Under the agreement, Invetech will provide system design and engineering development and NeoStem will develop applications for performing closed cell processing manipulations such as separation. The agreement will make NeoStem the commercial supplier of the manufacturing system.
As far as when this new system will hit the market, Brian Hampson, VP of manufacturing development and engineering at NeoStem, told BioPharma-Reporter.com that the companies are “currently in the process of developing prototypes for application testing.”
The system will be applicable to a range of cell therapy processes in development and commercialization stages, and will consist of an instrumentation platform, disposable flow path, and operating and application software for automated execution of user-selected protocols.
“The system will provide an automation platform that will reduce labor, and ensure quality, reducing the associated risks of human variability,” Hampson told us. “The system will also allow for more efficient use of manufacturing facilities by offering closed- system design. Taking labor out of the equation and focusing on automation and integration of processing steps will increase efficiency.”
Hampson added that the new system will be equipped “to perform several steps of cell therapy process that may have required separate systems previously,” and unlike most other systems, will be specifically designed to meet the needs of cell therapies.

****************

Tasks to perform —
1 – Answer these questions from the article on the cell therapy manufacturing system:
(a) Which company will be the commercial supplier of the manufacturing system?
(b) What will the system consist of?
(c) What position does Brian Hampson hold at NeoStem?
2 – Please reproduce word for word everything in the article on the cell therapy manufacturing system from "As far as when" down to "of user-selected protocols.".

Stored records:

****************

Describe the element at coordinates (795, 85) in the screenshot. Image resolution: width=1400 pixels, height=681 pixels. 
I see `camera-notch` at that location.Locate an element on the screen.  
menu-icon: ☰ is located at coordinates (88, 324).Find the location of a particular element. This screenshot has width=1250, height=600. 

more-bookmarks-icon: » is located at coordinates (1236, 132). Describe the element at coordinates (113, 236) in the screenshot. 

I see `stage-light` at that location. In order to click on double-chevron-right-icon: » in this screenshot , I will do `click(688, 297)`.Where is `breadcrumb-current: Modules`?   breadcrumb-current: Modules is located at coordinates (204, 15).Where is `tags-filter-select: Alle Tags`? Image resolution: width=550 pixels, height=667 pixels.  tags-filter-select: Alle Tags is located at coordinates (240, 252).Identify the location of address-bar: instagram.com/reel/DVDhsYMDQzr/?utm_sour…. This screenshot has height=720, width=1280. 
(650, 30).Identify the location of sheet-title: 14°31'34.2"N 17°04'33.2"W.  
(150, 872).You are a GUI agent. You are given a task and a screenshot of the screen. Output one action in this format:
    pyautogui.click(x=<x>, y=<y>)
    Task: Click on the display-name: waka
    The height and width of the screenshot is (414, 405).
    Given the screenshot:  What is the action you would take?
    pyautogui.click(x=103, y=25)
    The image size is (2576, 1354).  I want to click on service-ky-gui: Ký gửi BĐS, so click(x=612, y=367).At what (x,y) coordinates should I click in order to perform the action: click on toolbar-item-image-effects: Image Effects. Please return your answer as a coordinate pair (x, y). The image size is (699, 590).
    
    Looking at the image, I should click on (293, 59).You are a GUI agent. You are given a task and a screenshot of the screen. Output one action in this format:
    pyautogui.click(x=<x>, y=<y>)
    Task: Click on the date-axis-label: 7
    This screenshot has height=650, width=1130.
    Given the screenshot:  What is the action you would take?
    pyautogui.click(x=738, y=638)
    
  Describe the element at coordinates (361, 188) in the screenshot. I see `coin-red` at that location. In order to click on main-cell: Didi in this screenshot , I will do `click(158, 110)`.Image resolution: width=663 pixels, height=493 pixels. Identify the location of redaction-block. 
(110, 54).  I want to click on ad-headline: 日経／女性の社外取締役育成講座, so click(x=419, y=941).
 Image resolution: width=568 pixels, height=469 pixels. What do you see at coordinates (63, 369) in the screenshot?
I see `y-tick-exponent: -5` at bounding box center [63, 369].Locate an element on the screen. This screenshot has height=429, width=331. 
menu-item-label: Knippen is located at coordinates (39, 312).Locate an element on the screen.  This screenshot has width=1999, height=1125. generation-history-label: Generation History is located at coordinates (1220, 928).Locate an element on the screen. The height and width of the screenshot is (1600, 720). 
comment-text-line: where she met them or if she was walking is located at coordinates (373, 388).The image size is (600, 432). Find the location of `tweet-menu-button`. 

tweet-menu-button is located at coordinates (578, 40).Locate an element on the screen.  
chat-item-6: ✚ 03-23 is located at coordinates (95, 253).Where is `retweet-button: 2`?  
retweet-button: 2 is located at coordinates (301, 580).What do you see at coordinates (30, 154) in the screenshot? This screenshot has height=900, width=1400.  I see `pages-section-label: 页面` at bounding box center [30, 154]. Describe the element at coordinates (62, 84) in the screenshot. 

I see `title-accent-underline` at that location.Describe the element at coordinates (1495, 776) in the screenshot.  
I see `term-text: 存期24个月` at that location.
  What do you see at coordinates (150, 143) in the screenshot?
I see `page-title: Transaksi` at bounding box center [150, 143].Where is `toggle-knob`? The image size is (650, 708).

****************

Problem solutions —
1 –
(a) NeoStem
(b) An instrumentation platform, a disposable flow path, and operating and application software for automated execution of user-selected protocols
(c) VP of manufacturing development and engineering

2 –
As far as when this new system will hit the market, Brian Hampson, VP of manufacturing development and engineering at NeoStem, told BioPharma-Reporter.com that the companies are “currently in the process of developing prototypes for application testing.”
The system will be applicable to a range of cell therapy processes in development and commercialization stages, and will consist of an instrumentation platform, disposable flow path, and operating and application software for automated execution of user-selected protocols.